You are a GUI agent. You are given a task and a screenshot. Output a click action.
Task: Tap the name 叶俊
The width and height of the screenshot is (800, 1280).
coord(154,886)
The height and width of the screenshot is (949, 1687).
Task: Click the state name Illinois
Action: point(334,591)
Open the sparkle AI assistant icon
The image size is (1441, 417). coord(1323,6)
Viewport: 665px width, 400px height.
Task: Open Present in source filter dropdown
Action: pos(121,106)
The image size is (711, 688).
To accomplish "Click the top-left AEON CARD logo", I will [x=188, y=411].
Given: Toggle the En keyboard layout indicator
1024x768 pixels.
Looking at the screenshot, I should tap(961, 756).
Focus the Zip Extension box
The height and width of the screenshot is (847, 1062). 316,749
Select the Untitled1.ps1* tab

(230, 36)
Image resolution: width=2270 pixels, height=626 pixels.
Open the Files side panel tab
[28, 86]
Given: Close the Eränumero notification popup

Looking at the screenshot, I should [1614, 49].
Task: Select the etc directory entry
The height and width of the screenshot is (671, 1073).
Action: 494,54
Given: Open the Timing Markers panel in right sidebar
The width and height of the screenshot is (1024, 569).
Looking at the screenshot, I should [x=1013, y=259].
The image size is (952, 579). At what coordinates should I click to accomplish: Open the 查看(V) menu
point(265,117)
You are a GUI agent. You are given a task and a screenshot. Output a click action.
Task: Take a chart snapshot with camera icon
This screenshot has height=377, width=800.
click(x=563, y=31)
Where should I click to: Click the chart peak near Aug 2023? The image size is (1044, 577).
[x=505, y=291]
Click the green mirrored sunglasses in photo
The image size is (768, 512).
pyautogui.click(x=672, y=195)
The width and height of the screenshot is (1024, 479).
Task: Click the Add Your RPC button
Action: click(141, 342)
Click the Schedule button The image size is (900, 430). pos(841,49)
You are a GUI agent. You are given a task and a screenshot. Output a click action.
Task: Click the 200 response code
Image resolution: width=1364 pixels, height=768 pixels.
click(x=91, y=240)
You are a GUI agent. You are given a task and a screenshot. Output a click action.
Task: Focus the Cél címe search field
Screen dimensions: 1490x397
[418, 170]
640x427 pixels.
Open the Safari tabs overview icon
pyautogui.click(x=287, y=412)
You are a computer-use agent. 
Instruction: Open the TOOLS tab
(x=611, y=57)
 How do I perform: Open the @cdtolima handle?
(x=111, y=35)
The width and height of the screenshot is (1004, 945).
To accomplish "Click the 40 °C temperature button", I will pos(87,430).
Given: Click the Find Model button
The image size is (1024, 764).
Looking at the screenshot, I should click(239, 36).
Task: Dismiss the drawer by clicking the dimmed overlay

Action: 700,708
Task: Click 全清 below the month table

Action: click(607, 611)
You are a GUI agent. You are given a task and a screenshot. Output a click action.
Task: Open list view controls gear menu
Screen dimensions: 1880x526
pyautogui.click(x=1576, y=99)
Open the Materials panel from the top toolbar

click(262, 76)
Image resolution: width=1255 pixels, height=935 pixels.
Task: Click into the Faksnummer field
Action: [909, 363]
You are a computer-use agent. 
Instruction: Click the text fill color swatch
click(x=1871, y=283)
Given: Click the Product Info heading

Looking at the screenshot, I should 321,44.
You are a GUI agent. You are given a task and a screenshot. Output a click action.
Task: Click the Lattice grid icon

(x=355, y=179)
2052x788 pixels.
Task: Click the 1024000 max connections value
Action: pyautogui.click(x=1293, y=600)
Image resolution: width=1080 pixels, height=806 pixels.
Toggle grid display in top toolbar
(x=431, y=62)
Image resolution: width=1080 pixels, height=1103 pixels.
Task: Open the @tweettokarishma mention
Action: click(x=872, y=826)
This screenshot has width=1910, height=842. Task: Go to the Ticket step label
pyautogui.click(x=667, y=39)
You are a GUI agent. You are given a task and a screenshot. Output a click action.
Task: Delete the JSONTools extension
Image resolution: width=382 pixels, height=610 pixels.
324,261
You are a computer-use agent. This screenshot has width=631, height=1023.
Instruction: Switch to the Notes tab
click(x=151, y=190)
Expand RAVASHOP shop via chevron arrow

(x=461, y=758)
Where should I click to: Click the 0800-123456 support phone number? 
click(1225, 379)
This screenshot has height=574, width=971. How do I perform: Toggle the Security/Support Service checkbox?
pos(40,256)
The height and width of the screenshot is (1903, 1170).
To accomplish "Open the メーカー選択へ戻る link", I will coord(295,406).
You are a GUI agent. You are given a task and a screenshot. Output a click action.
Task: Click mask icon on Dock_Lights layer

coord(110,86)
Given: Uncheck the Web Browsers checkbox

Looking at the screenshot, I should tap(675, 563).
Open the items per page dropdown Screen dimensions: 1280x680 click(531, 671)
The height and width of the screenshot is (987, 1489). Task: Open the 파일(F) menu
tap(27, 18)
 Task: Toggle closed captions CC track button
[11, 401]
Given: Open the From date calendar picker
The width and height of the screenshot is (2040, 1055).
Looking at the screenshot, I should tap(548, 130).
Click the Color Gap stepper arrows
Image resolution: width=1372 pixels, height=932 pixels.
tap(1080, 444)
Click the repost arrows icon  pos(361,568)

- EXERCISE: Retype the records above from the very first line down to the line with "The image size is (711, 688).", keeping both of those lines. Include nothing beyond them.

- WRITTEN ANSWER:
You are a GUI agent. You are given a task and a screenshot. Output a click action.
Task: Tap the name 叶俊
The width and height of the screenshot is (800, 1280).
coord(154,886)
The height and width of the screenshot is (949, 1687).
Task: Click the state name Illinois
Action: point(334,591)
Open the sparkle AI assistant icon
The image size is (1441, 417). coord(1323,6)
Viewport: 665px width, 400px height.
Task: Open Present in source filter dropdown
Action: pos(121,106)
The image size is (711, 688).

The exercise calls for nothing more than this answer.